Dan had fallen ill.  He had a throat/nose/fever thing that was quite terrible.  Barely talking, sweating and pale, Dan was obviously not going to make it to the bash.  Neil insisted that I take his ticket and go.  I waffled for a little bit, but then thought to myself that maybe this was right, that I sohuld be there. 

Not that Dan being sick was right, mind you.  I'm not happy that Dan is sick and am actually still quite worried. 

So I go over the Ravipinto/McGarry residence and pick up the ticket.  Then Neil and I get into what would become a two and a half hour long conversation about life, gaming, Star, and other bits of importance.  We were in his dining room, talking over plates of delicious brown rice and veggies, when Neil said something very smart.  Something to the effect of "If I don't learn from Star and live my life to the fullest , then it'll be like Star meant nothing."

It's funny how absolutely right that is, and how I hadn't thought of it.  If I just curl up in a box somewhere, then how is that a true legacy for Star?  What does that say about her and how important she is to me?  It hit me in an almost literal way.  I felt Neil's words in my stomach flipping around like butterflies and dragonflies. 

The two of us headed over to the club at around nine o'clock.  We ate food, we drank drinks, we had a toast to Star that involved drinking to her and then immediately dancing.  Upstairs was still covered in the stars that the DJ Robert Drake [info]southstman had put up from the previous Sex Dwarf event in memory of Star.  I found myself grateful to at least be surrounded by her.  And it felt okay.  Not great, but okay. 

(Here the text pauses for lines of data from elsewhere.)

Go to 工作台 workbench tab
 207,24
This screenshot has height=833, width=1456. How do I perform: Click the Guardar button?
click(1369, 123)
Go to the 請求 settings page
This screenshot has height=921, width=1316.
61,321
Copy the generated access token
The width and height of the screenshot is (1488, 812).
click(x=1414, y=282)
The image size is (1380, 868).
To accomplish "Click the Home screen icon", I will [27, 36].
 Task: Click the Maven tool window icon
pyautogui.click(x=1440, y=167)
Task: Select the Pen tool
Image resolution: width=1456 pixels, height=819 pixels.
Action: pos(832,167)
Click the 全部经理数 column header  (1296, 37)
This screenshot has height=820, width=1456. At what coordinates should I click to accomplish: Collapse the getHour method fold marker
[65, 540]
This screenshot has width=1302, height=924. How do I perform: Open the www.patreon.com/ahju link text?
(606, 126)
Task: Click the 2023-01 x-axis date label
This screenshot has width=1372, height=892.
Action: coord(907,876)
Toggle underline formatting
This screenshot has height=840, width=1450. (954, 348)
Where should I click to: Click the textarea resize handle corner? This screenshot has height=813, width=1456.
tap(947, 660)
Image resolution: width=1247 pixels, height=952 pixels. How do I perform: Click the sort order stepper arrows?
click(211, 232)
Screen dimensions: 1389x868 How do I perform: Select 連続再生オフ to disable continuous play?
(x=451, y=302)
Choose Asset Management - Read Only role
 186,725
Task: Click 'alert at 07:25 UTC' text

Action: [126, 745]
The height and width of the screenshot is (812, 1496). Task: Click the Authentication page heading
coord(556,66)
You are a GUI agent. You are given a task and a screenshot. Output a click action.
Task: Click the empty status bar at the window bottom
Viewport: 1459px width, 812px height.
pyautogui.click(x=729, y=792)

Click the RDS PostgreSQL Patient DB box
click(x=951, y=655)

I did my favourite thing to do at clubs: stand off to the side on a riser and watch everyone dance.  I love feeling that energy, when everyone bumps and sways with the music and becomes a synchopated machine.  When it reaches a pitch, that's when I go in and start sweating and grinding.  And I learned how to dance at gay night clubs, so most of my dance moves involve the sweating and the grinding. 

As midnight hit I leaned against a wall, missing her, and shouted along with New Year's Day by U2. 

"All is quiet on New Year's Day,
A wolrd in white gets under way.
Oh, I want to be with, be with you night and day,
but nothing changes on New Year's Day."

Of course it had to be that song that greeted the new year. 

It was time for me to go, so I walked through the crowd and grabbed Josh and Jill/[info]babyraven and Sam/[info]mouserobot and hugged them and said happy new year.  I made my way to the stairs back down when I turned back to Sam and we smiled at each other.  Then he lifted up his hands and threw the devil horns.  I couldn't fight back my smile and put my horns out to him. 

On the way down the stairs I looked down, as I always do because I'm a down-walker, and I saw on the carpeting a little star sticker.  I picked it up and put it in my pocket. 

Once I got outside was when the bad stuff hit again.  The longing, the alone-ness, the pain.  Halfway to my car I was a sobbing wreck, a counterpoint to all of the drunken revelrie going on around me.  My car ride home was a discussion with her about how much I wanted that night to be about "us".  How we should be walking back to her apartment, drunk and laughing; we should be in her bed making love; we should be laying together laughing and telling stories; we should be holding each other and saying "i love you" until we both fall asleep. 

The first morning of 2007 I woke up alone in my own bed.  I didn't have a hang over, so at least that was right. 
Posted atMay 16th 2008, 7:47 pm GMT.